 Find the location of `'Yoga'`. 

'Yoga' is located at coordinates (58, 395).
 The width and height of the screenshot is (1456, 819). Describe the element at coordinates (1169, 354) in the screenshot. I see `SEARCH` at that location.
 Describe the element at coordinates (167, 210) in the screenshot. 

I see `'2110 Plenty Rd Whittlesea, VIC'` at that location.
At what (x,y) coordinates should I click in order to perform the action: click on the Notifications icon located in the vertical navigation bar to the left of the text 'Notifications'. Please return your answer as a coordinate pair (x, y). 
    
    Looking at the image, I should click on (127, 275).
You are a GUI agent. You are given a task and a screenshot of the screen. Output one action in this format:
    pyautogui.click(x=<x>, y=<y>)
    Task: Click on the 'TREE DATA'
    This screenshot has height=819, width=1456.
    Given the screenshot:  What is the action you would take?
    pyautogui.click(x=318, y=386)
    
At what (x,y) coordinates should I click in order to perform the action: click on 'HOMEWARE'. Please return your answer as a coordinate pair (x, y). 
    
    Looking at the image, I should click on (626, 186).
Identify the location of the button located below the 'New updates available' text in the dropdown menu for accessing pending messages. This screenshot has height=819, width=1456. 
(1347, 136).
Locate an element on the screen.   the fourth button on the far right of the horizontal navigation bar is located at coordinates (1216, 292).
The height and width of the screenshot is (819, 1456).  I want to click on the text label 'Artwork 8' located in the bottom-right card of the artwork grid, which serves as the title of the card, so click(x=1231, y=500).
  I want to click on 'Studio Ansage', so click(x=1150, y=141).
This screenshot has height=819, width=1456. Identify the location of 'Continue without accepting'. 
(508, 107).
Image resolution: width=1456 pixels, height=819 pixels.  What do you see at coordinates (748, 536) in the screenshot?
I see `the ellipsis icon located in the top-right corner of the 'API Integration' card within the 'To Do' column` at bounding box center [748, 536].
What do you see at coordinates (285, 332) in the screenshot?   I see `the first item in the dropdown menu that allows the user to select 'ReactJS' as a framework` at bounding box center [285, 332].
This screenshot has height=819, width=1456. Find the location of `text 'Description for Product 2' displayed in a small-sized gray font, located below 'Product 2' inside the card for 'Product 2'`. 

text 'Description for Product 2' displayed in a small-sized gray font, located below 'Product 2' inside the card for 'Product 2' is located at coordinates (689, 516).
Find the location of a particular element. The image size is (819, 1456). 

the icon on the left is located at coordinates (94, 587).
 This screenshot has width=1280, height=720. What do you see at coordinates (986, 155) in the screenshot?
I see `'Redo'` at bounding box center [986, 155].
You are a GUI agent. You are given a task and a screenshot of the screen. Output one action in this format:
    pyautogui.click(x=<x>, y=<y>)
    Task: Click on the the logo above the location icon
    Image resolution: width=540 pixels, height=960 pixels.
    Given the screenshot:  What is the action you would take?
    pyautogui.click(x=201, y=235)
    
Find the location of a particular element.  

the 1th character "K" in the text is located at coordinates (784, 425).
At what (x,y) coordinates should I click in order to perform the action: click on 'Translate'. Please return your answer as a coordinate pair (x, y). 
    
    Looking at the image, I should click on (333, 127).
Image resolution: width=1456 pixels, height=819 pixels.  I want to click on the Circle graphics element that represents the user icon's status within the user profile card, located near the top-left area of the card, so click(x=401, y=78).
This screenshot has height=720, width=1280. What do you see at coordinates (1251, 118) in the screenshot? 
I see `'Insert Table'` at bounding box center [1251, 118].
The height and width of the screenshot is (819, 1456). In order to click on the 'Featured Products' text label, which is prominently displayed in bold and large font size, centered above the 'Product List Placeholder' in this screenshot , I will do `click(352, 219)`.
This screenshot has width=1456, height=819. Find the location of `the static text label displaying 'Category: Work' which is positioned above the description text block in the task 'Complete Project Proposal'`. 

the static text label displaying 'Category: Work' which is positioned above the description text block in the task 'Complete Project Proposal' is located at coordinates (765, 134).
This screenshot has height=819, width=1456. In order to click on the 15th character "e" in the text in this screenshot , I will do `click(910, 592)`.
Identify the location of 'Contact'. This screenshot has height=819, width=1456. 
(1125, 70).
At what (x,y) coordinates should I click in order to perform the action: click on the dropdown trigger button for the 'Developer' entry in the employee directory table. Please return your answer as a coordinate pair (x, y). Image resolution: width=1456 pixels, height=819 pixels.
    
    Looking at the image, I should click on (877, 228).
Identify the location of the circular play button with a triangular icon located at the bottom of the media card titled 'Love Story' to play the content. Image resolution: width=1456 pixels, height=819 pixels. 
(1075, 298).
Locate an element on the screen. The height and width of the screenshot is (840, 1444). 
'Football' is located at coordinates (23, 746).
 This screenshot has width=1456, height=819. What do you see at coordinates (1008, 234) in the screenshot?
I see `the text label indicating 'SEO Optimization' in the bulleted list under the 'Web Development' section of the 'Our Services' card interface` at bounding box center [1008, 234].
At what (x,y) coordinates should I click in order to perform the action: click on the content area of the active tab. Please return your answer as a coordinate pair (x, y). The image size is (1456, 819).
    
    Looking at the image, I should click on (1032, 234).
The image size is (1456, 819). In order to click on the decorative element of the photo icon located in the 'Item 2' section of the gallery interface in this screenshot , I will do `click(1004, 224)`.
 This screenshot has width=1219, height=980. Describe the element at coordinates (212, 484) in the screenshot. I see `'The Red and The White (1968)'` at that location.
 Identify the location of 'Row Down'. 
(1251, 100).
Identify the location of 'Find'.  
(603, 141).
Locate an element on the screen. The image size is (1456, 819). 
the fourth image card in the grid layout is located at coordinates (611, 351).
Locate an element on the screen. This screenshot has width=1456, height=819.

--------------------------------

WRITTEN TASK: Copy, character for character, the part of the listing that opens with the line containing "coordinates (1216, 292)." and closes with the line containing "What do you see at coordinates (285, 332)", including both of those lines.

REPLY TO THE EXERCISE:
Locate an element on the screen.   the fourth button on the far right of the horizontal navigation bar is located at coordinates (1216, 292).
The height and width of the screenshot is (819, 1456).  I want to click on the text label 'Artwork 8' located in the bottom-right card of the artwork grid, which serves as the title of the card, so click(x=1231, y=500).
  I want to click on 'Studio Ansage', so click(x=1150, y=141).
This screenshot has height=819, width=1456. Identify the location of 'Continue without accepting'. 
(508, 107).
Image resolution: width=1456 pixels, height=819 pixels.  What do you see at coordinates (748, 536) in the screenshot?
I see `the ellipsis icon located in the top-right corner of the 'API Integration' card within the 'To Do' column` at bounding box center [748, 536].
What do you see at coordinates (285, 332) in the screenshot?   I see `the first item in the dropdown menu that allows the user to select 'ReactJS' as a framework` at bounding box center [285, 332].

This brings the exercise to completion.